▸ **INSTRUCTIONS TO FOLLOW**
Go over the entries and report the lines where the word "computer" occurs.

== PROVIDED MATERIAL

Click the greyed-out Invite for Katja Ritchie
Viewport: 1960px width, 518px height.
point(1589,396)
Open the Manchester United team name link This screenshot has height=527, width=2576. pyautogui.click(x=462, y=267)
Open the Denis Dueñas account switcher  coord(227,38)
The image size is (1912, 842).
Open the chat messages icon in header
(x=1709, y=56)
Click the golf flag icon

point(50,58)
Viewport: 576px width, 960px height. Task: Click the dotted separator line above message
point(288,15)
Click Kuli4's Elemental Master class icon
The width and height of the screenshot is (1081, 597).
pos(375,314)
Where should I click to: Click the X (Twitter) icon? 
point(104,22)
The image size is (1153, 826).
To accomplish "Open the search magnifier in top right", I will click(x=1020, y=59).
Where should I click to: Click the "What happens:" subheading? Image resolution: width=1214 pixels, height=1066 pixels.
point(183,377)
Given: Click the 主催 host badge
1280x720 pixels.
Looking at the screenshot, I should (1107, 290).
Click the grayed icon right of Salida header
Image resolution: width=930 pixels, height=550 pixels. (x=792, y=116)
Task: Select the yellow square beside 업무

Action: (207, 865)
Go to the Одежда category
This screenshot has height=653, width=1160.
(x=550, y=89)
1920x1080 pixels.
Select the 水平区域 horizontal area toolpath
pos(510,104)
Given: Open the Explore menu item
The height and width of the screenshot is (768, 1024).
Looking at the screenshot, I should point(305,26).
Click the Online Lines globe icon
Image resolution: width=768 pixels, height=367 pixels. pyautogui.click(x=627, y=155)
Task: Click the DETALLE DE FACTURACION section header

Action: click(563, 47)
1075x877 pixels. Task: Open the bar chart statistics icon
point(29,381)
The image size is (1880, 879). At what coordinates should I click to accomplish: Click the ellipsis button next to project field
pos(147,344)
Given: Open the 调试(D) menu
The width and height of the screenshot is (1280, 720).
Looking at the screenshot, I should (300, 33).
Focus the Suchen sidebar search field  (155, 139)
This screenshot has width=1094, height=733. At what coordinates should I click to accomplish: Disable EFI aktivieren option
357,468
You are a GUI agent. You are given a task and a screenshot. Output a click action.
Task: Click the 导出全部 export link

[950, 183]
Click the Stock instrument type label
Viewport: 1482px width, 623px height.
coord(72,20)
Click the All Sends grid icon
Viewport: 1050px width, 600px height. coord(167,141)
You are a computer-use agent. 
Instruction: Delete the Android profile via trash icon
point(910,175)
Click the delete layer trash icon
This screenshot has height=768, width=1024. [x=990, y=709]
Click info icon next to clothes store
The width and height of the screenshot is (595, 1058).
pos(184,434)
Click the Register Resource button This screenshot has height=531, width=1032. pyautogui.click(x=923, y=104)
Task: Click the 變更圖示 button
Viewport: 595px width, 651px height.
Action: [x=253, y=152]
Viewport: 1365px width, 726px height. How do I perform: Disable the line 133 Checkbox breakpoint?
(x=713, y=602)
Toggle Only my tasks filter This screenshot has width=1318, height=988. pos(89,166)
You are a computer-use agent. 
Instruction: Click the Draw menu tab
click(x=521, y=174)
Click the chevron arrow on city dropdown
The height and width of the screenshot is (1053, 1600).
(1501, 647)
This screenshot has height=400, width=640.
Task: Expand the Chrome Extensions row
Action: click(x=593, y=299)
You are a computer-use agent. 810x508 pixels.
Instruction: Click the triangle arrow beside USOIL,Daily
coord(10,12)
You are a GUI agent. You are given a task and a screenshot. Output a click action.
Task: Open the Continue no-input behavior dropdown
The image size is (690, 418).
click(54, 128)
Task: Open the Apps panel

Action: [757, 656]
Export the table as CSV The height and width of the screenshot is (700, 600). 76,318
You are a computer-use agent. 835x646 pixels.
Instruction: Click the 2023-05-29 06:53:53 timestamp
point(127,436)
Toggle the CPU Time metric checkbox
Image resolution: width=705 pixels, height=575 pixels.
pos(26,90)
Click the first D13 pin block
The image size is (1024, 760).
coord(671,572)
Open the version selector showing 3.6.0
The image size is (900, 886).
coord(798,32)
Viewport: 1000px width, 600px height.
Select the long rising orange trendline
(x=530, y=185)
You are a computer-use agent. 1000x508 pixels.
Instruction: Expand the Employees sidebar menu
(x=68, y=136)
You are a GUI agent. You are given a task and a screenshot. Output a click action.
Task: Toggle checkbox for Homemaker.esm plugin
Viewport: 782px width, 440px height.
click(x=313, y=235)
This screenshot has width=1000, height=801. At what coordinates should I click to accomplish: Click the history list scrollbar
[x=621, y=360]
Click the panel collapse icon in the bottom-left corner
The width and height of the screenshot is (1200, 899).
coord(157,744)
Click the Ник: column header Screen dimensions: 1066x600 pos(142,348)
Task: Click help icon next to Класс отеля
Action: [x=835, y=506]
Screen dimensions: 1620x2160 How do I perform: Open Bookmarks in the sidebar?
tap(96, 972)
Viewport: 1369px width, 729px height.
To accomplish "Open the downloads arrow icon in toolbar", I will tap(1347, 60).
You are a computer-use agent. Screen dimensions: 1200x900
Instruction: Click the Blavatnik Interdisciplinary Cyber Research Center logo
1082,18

====

▸ **YOUR RESPONSE**
You are a computer-use agent. 
You are a computer-use agent. 
You are a computer-use agent. 810x508 pixels.
You are a computer-use agent. 835x646 pixels.
You are a computer-use agent. 1000x508 pixels.
You are a computer-use agent. Screen dimensions: 1200x900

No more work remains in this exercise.